Zimbabwean professor

Musawenkosi Donia Saurombe is a Zimbabwean professor of industrial psychology. In 2017, at 23 years old, she became the youngest female to receive a PhD in Africa.

== Education ==
Musawenkosi Saurombe was homeschooled by her mother from an early stage, which assisted during her primary and high school career. She obtained her high school certificate at the age of 15 from Legae Academy High School. She obtained her bachelor's degree at age 19, and her doctorate in industrial psychology at age 23, both at North-West University, in South Africa.

== Career ==
Saurombe served as a postdoctoral research fellow at North-West University, and was later a senior lecturer at the University of the Free State, in Bloemfontein. In 2021, she was employed at the University of Johannesburg as a senior lecturer, and became an associate professor in 2022. At some point, she was an ambassador for higher education in Botswana.
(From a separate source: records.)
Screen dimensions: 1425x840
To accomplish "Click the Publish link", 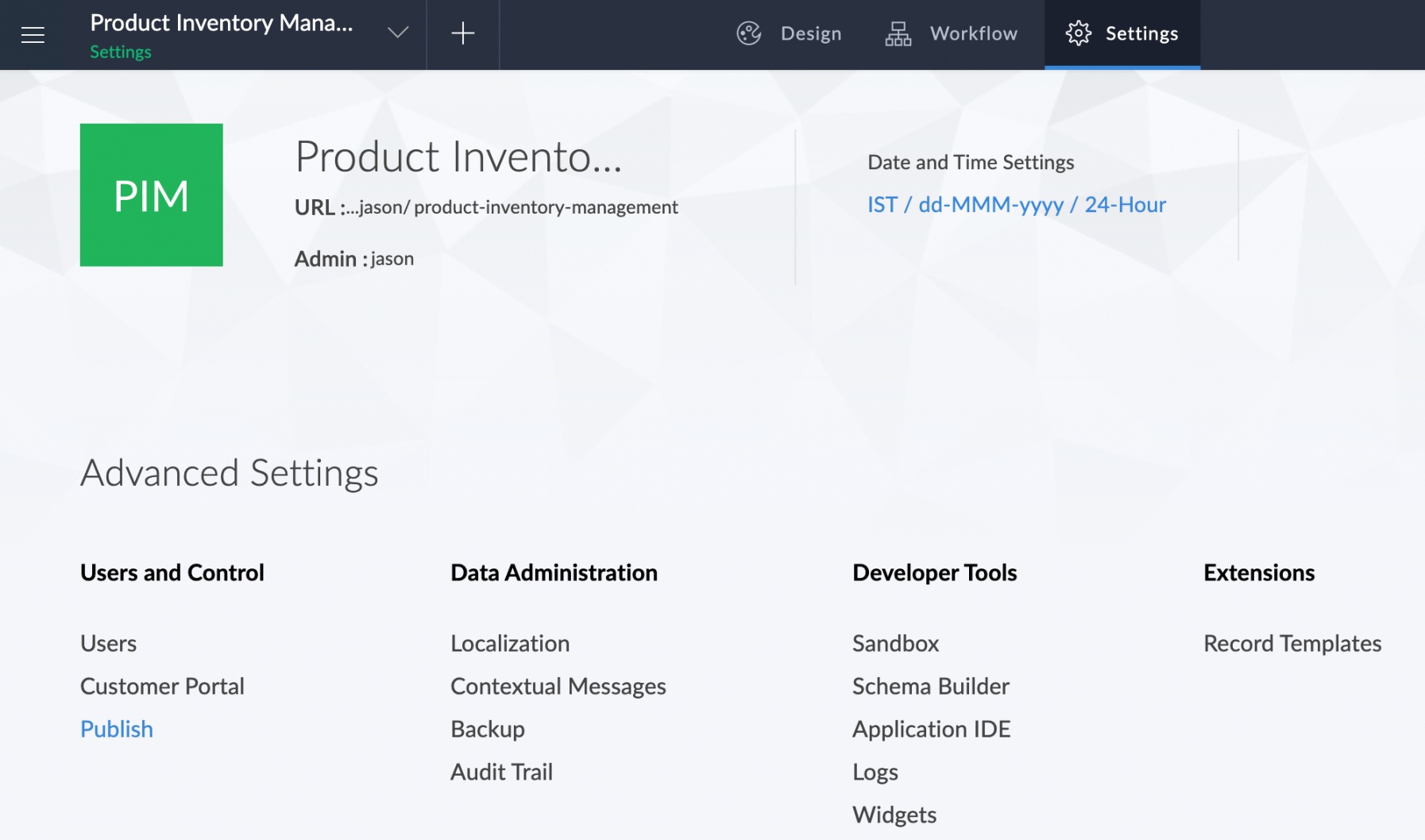I will (117, 729).
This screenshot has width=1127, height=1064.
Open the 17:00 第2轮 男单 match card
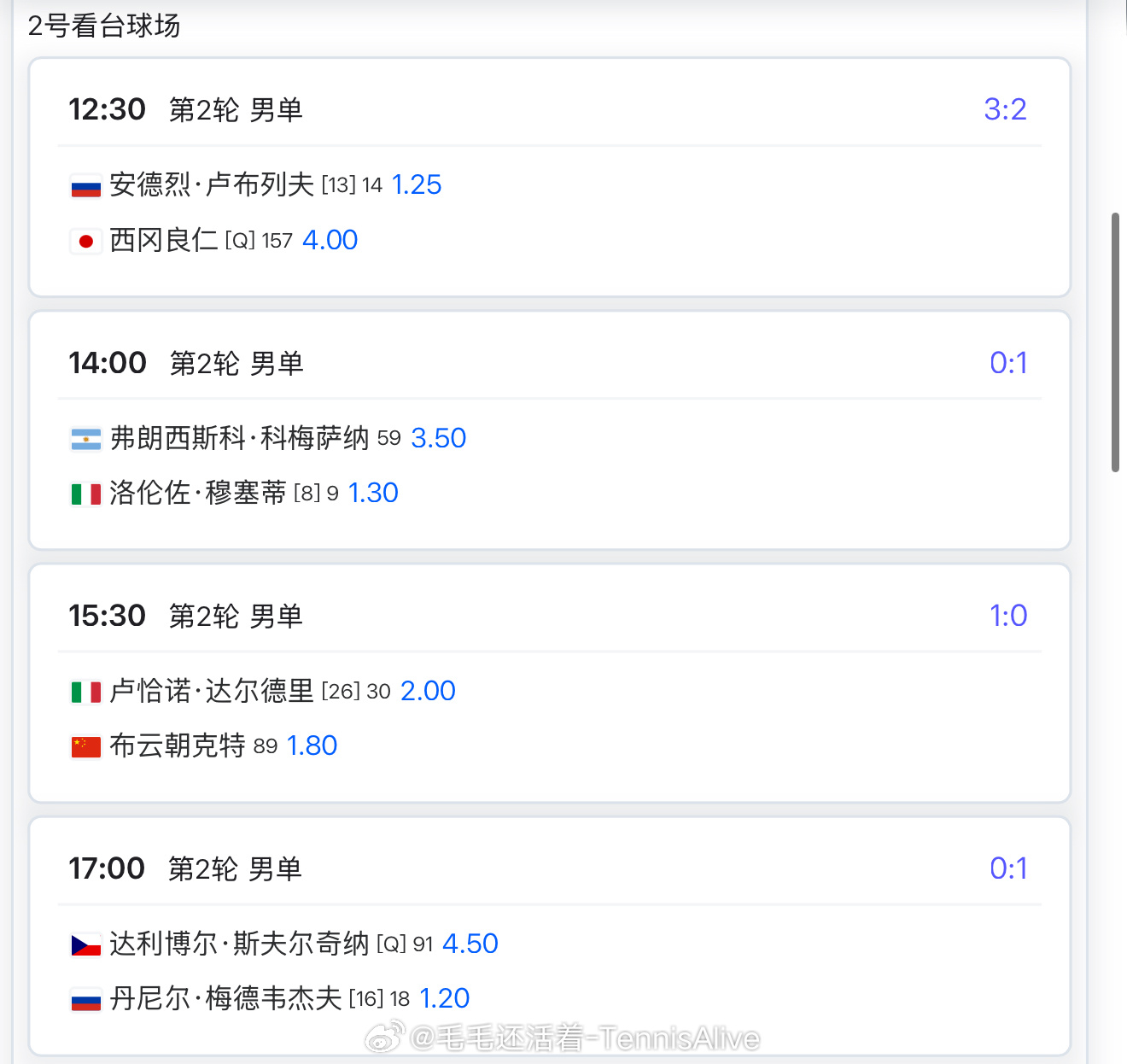550,936
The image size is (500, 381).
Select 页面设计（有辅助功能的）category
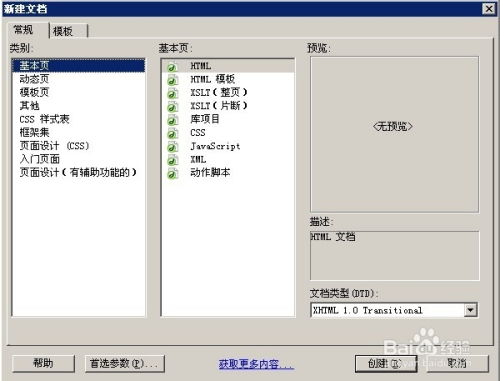(78, 172)
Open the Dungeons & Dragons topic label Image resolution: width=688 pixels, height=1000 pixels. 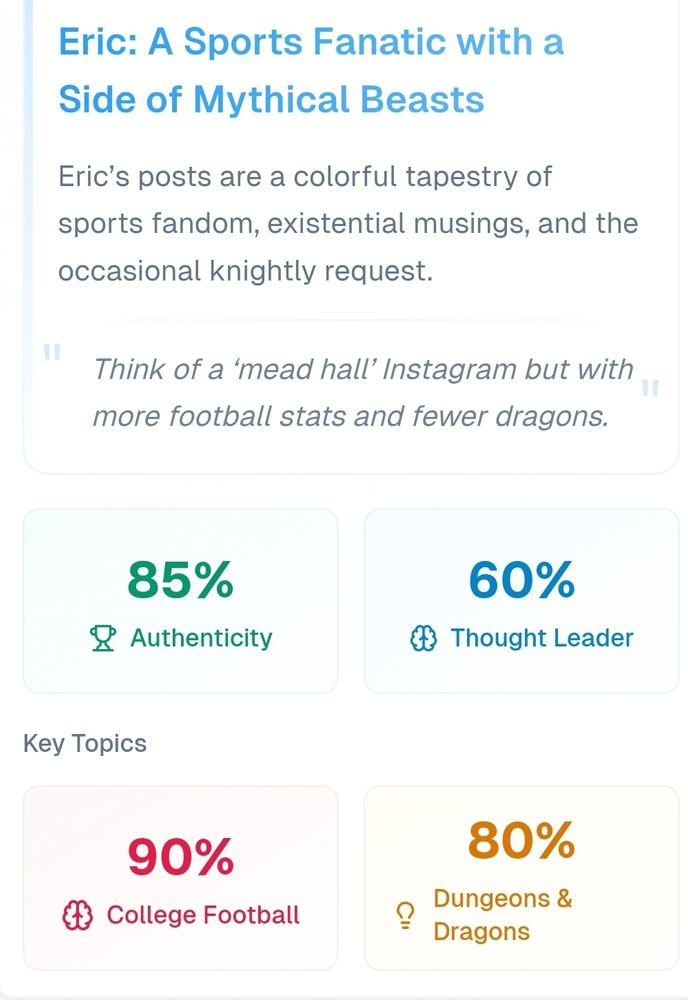502,914
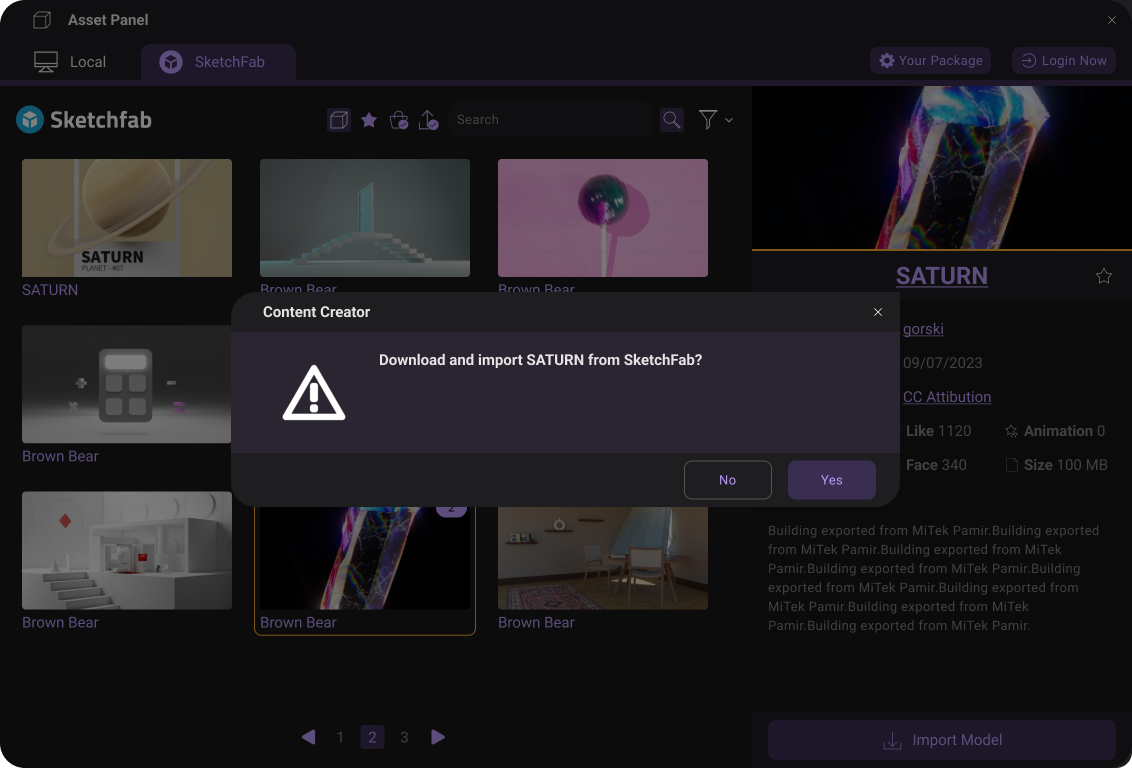Screen dimensions: 1132x768
Task: Click inside the Search field
Action: coord(550,120)
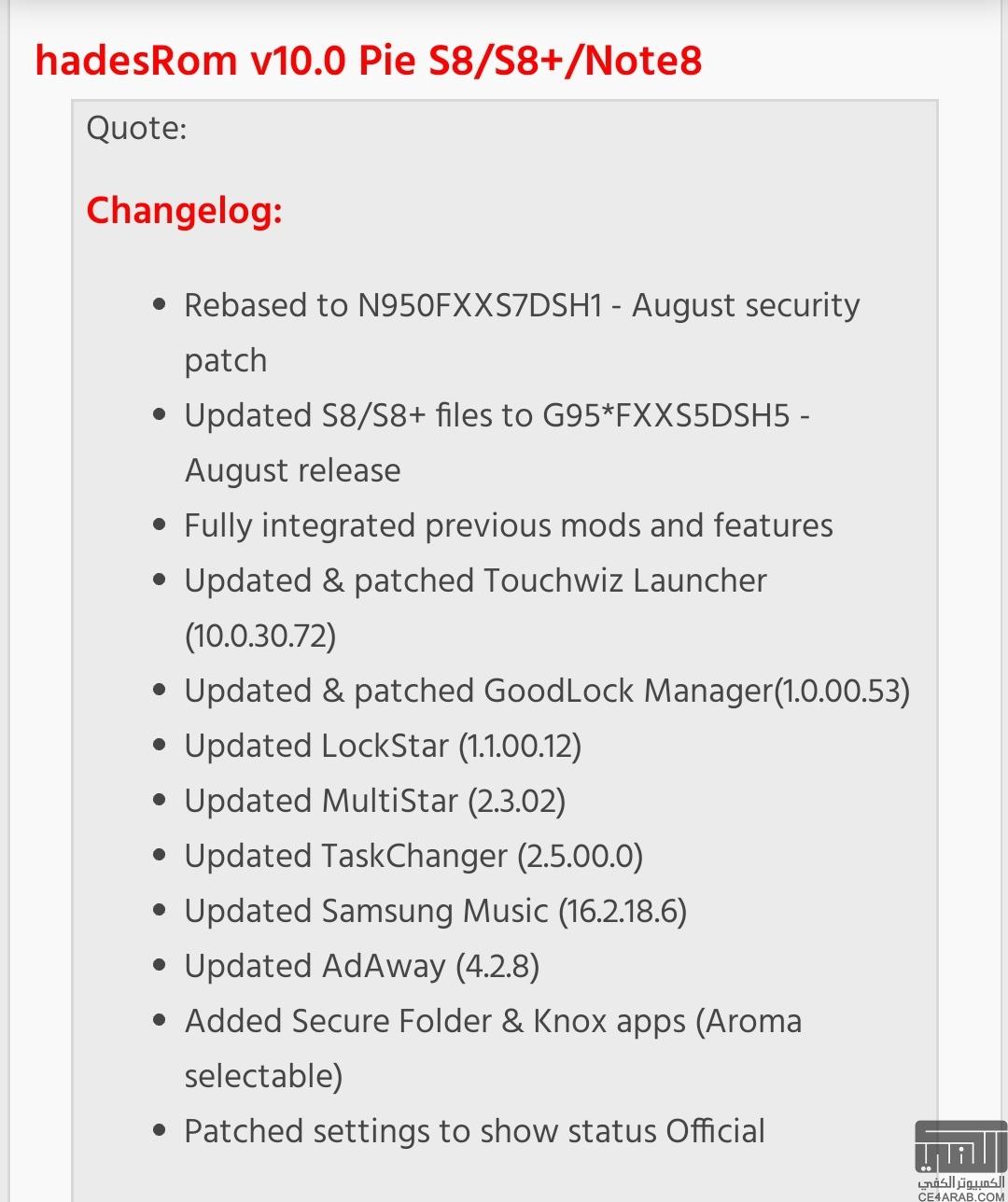Select the Updated S8/S8+ files entry
This screenshot has height=1202, width=1008.
(497, 442)
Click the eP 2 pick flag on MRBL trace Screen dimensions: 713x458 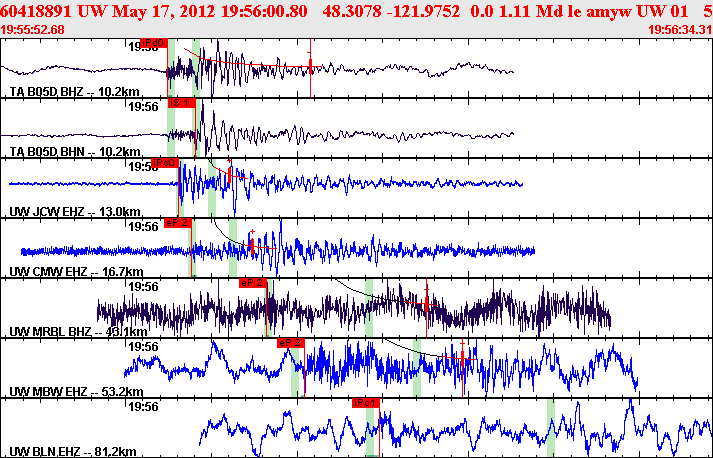click(x=253, y=283)
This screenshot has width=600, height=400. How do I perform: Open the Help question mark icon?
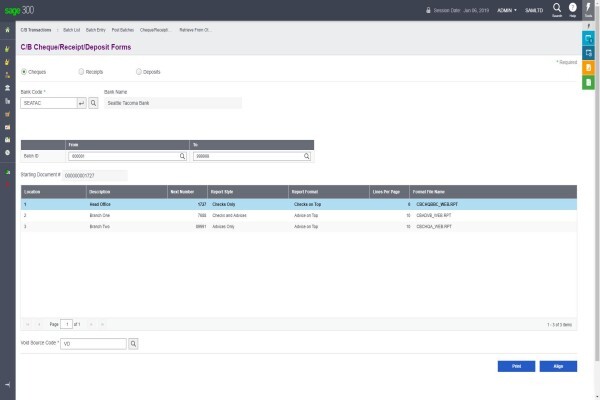coord(572,9)
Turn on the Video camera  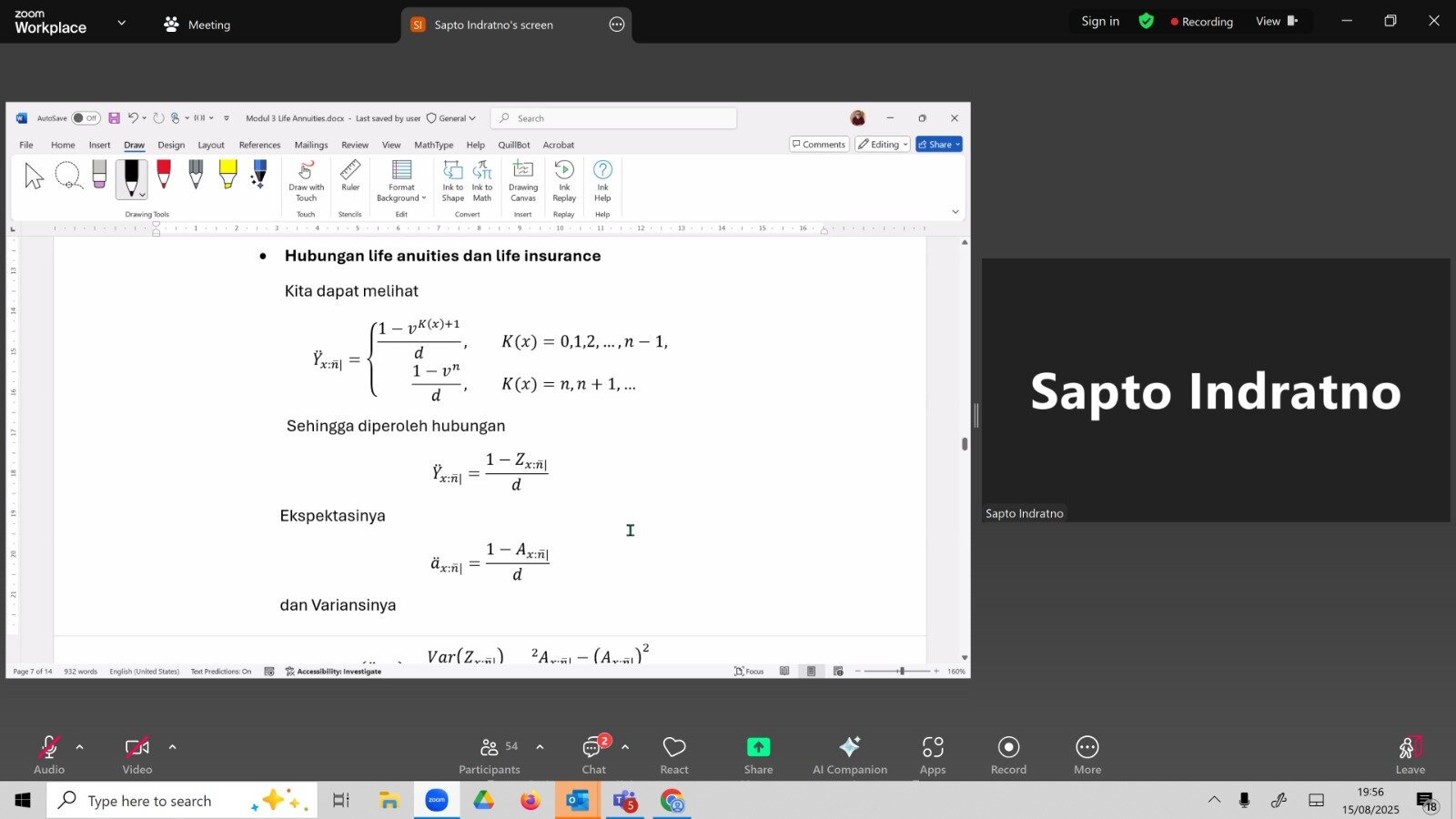(x=136, y=748)
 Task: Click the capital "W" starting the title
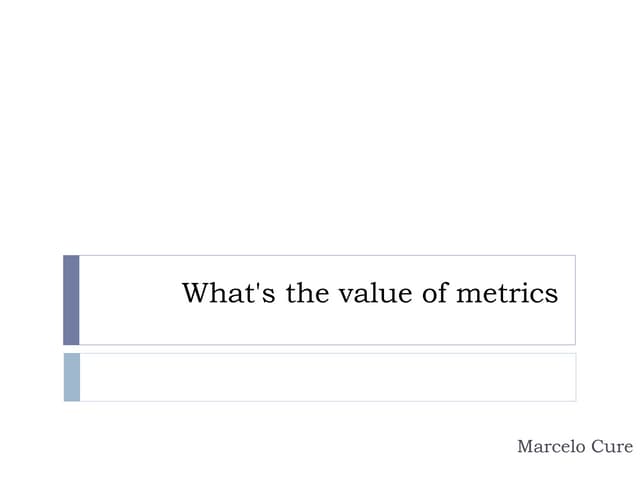[195, 294]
== Awards and scholarships ==
In 2017, she was named the Emerging Psychologist of the Year, by the Society for Industrial and Organizational Psychology of South Africa. In 2018, she received the BRICS International Forum award of honour in New Delhi, India. In the same year, she was named the CEO IPM Youth Leader.

== Publications ==
- Ngobeni, D.A., Saurombe, M.D., & Joseph, R.M. (2022). The influence of the psychological contract on employee engagement in a South African bank. Frontiers in Psychology-Organizational Psychology.
- Zinatsa, F., & Saurombe, M.D. (2022). A framework for the labor market integration of female accompanying spouses in South Africa. South African Journal of Industrial Psychology.
- Zinatsa, F., & Saurombe, M.D. (2022). Self-governing strategies of tied migrants in the South African labor market. Journal of Global Business and Technology, 18(1), 40-55.
- Zinatsa, F., & Saurombe, M.D. (2022). Tied Migrant Labor Market Integration: deconstructing labor market subjectivities in South Africa. Frontiers in Psychology-Gender, Sex and Sexualities.
- Saurombe, M.D., & Barkhuizen, E.N. (2022).  Talent Management Practices and Work-related Outcomes for South African Academic Staff. Journal of Psychology in Africa, 32(1).
- Shingenge, S.N., & Saurombe, M.D. (2022). Leadership Mindset Regarding Talent Management Practices: A Case Study of Windhoek City Council. South African Journal of Human Resource Management, 20.
- Swanepoel, K., & Saurombe, M.D. (2022). The significance of an employee value proposition in the retention of teachers at selected South African private schools. South African Journal of Economic and Management Sciences, 25(1).
- Magagula, K., Maziriri, E., & Saurombe, M. (2020). Am I ready for the job market? Navigating on the precursors of work readiness among students in Johannesburg. SA Journal of Industrial Psychology, 46(11).
- Saurombe, MD., & Barkhuizen, E.N. (2020).  A Talent Value Proposition Framework for Academic Staff in a South African HEI. Journal of Global Business and Technology, 16(2), 85-102.